## START Input material

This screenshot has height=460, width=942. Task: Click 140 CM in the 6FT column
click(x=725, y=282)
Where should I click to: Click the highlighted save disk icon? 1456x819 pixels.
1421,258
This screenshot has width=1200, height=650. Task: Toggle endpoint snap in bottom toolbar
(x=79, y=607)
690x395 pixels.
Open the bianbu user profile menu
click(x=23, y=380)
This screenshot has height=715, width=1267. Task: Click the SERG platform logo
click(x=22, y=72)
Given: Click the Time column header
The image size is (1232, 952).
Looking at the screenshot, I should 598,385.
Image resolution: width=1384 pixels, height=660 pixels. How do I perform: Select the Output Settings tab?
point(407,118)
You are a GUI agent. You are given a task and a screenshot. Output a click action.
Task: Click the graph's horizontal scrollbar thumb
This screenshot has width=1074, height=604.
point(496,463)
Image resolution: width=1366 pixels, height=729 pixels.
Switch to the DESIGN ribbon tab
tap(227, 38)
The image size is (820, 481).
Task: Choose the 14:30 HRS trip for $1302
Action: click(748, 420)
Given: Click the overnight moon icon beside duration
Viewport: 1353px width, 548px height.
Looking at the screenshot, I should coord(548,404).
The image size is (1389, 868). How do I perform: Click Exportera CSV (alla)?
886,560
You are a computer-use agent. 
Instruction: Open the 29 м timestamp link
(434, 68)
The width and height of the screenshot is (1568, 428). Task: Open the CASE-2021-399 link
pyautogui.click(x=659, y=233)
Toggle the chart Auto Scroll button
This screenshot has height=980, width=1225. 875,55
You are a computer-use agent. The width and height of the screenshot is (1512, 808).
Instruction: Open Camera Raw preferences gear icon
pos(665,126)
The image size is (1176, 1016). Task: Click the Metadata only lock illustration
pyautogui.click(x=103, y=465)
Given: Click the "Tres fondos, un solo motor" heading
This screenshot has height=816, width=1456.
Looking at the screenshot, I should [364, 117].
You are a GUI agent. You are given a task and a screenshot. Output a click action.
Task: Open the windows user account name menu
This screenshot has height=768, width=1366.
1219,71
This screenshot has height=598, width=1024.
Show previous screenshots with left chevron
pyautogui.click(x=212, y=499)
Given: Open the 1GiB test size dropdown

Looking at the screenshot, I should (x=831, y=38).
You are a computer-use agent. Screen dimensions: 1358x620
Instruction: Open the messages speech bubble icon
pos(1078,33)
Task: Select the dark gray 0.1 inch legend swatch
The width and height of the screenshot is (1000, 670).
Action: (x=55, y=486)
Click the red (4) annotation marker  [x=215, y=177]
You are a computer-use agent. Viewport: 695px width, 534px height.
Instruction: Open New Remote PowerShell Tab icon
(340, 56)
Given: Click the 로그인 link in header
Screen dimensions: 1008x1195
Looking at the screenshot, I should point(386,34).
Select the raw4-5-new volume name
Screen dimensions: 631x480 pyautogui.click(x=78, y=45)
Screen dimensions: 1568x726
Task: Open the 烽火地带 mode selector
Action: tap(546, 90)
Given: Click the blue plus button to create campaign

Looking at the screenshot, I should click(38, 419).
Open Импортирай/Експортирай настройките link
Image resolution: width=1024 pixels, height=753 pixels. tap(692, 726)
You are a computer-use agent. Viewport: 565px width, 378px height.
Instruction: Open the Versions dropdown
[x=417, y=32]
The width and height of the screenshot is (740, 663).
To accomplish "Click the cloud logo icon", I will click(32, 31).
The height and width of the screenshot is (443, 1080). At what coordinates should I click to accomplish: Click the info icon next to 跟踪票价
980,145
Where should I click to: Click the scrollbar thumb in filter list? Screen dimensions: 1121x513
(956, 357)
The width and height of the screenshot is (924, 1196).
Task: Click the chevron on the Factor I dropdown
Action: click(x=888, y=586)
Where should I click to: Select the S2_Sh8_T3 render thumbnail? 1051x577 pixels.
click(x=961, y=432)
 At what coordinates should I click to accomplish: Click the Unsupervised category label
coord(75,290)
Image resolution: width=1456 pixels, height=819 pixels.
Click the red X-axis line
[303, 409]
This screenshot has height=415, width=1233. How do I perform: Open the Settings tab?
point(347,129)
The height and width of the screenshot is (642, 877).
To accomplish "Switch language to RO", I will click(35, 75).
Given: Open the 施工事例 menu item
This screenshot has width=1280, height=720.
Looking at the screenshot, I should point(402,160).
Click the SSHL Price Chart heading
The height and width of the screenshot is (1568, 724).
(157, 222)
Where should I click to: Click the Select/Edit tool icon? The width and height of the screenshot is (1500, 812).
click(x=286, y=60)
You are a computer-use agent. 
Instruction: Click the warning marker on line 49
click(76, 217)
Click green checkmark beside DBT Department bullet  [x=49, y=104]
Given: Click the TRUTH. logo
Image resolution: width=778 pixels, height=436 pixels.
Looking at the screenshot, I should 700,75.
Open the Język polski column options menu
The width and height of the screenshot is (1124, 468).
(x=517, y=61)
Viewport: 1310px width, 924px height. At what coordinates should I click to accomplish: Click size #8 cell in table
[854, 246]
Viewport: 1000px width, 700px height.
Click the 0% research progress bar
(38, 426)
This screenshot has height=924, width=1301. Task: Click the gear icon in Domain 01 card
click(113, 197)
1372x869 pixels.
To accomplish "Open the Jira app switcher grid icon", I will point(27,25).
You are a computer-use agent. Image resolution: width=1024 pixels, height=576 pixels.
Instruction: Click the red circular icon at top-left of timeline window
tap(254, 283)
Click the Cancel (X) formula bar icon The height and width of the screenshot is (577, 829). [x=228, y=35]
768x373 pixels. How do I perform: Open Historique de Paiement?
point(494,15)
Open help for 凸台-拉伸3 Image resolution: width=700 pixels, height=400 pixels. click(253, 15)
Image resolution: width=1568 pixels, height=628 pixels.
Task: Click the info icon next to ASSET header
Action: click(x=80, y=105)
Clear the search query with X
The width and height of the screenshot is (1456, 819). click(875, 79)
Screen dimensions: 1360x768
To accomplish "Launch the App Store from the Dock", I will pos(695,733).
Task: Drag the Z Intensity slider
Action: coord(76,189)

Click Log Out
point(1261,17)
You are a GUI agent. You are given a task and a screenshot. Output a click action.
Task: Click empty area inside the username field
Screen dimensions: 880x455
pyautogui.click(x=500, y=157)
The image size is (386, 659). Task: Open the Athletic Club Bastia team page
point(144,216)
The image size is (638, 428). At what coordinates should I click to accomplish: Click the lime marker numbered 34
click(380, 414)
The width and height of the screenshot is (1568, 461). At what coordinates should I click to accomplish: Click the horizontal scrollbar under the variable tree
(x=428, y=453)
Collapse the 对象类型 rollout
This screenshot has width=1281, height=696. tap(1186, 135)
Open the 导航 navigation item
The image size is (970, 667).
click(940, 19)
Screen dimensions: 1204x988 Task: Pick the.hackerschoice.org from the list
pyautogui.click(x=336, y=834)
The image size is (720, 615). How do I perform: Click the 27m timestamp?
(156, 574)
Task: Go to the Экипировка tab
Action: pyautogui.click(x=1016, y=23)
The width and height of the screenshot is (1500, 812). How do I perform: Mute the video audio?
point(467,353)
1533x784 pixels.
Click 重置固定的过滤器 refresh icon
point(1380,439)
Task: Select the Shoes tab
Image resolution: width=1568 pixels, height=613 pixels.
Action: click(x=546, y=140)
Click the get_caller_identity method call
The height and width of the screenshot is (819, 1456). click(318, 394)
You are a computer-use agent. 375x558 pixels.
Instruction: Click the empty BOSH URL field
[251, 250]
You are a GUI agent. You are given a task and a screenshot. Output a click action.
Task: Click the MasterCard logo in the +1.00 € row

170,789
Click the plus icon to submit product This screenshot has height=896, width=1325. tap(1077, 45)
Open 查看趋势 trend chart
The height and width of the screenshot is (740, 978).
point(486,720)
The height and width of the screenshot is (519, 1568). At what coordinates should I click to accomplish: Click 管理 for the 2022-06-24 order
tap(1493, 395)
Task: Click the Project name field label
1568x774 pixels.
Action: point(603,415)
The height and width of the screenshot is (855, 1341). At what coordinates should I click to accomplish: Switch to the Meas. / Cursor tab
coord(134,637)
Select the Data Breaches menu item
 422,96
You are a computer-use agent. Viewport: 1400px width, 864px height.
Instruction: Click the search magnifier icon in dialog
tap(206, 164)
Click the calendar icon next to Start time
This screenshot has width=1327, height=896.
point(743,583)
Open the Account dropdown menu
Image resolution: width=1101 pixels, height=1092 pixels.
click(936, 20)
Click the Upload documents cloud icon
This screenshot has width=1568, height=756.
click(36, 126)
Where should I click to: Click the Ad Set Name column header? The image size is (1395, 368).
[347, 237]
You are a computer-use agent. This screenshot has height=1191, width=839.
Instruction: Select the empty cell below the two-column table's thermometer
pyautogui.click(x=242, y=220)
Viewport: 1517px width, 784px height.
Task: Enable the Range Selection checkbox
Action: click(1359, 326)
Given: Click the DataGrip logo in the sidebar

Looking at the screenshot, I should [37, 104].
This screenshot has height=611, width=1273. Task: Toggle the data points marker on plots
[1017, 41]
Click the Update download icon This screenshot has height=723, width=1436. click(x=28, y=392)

## END Input material

Given request
Convert the lines above into a Markdown table with the columns "Row" and "Line", starting at the line containing "Given: Click the overnight" and ending at the line containing "This screenshot has height=980, width=1225.". Leave out blank lines.

Output below
| Row | Line |
|---|---|
| 1 | Given: Click the overnight moon icon beside duration |
| 2 | Viewport: 1353px width, 548px height. |
| 3 | Looking at the screenshot, I should coord(548,404). |
| 4 | The image size is (1389, 868). How do I perform: Click Exportera CSV (alla)? |
| 5 | 886,560 |
| 6 | You are a computer-use agent.  |
| 7 | Instruction: Open the 29 м timestamp link |
| 8 | (434, 68) |
| 9 | The width and height of the screenshot is (1568, 428). Task: Open the CASE-2021-399 link |
| 10 | pyautogui.click(x=659, y=233) |
| 11 | Toggle the chart Auto Scroll button |
| 12 | This screenshot has height=980, width=1225. 875,55 |